GSoC - Weeks 1, 2
Jun 14, 2020 by Abhishek Kumar
Over the first two weeks of GSoC, I have been working on moving struct members
graph_pos out of the struct
commit. You can find the patch and subsequent discussion versions 1 and 2, versions 3 and 4.
Let’s take a moment to talk about
commit-slab. A commit slab dynamically associates commits with some kind of information. For example, indegree commit slab stores the indegree of a commit when running the topological sort, generation commit slab stores the generation number of a commit, and so on.
Commit slabs are neat because they reduce the memory footprint. The generation commit slab allocates memory only when generation numbers are assigned. For the large repositories, such savings can be pretty nifty.
But this, of course, comes at a cost. A struct member access is much cheaper than accessing the same member through commit-slab.
As discovered by SZEDER 1, specific commands like “git merge-base –is-ancestor HEAD~50000 HEAD” were slower by nearly 40%!
Dr. Stolee believes the slowdown has to do with the underlying algorithm, rather than the slower commit slab access 2.
|Test||Time taken by Master||Time taken by Version 4||Change in Time (%)|
|git merge-base –is-ancestor HEAD~50000 HEAD||0.787s||0.927s||+17.79%|
|Test||Max RSS, Master||Max RSS, Version 4||Change in Max RSS (%)|
|git merge-base –is-ancestor HEAD~50000 HEAD||177694kb||177707kb||+0.01%|
Talking more about my experience, over the weeks, I have grown more comfortable with the build process and hacking around things.

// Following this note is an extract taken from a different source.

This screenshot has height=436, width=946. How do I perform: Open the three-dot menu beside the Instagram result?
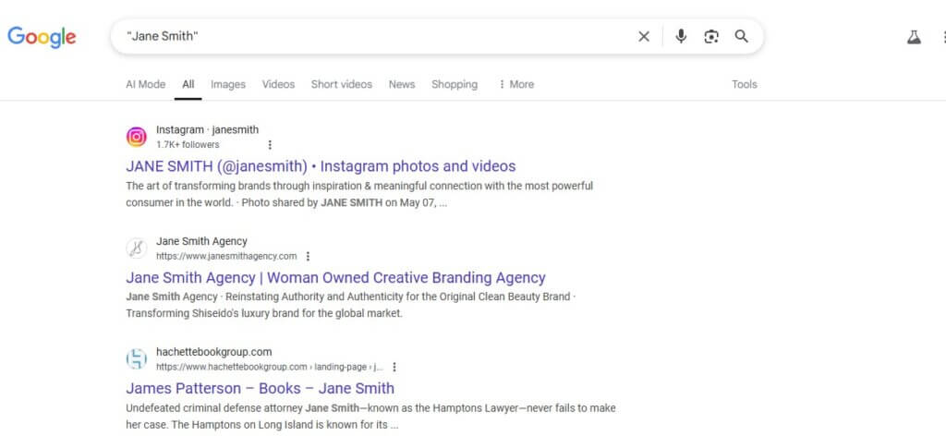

While the implementation is straightforward, I had to spend a lot of time debugging tests.
For example, consider the idea “commits within the graph have definite generation numbers”. So, if the commit is not from the graph, it must have an infinite generation number.
This fails when we think about writing commit-graph. Since commits have not been written (yet), they have a generation number but are also not from the graph.
Likewise, consider the following idea: Maintaining a count of “parsed commits so far” for a repository should provide a unique value, which can then be used as an index for commit-slab seems reasonable. But it’s true only for single repository setups that have no submodules at all! The build failed tests for diff-submodules.
The commit-slab has been used for the following:
contains_cache, commit_seen, indegree_slab, author_date_slab, commit_base, commit_pos, bloom_filter_slab, buffer_slab, commit_rev_name, commit_names, commit_name_slab, saved_parents, blame_suspects, commit_todo_item
None of which had failed yet.
As v3 was queued into next, I will polish the current series a bit more. Solving the global counter issue with alloc_commit_index() more cleanly by dropping commit_count from parsed_object_pool and fixing the segfault when allocating new slabs 6.
Once that’s done, I will focus entirely on “handling commit-graph format change”.
Thanks to Dr. Stolee, Dr. Jakub, Junio, and Szeder Gábor for their interest in patch series.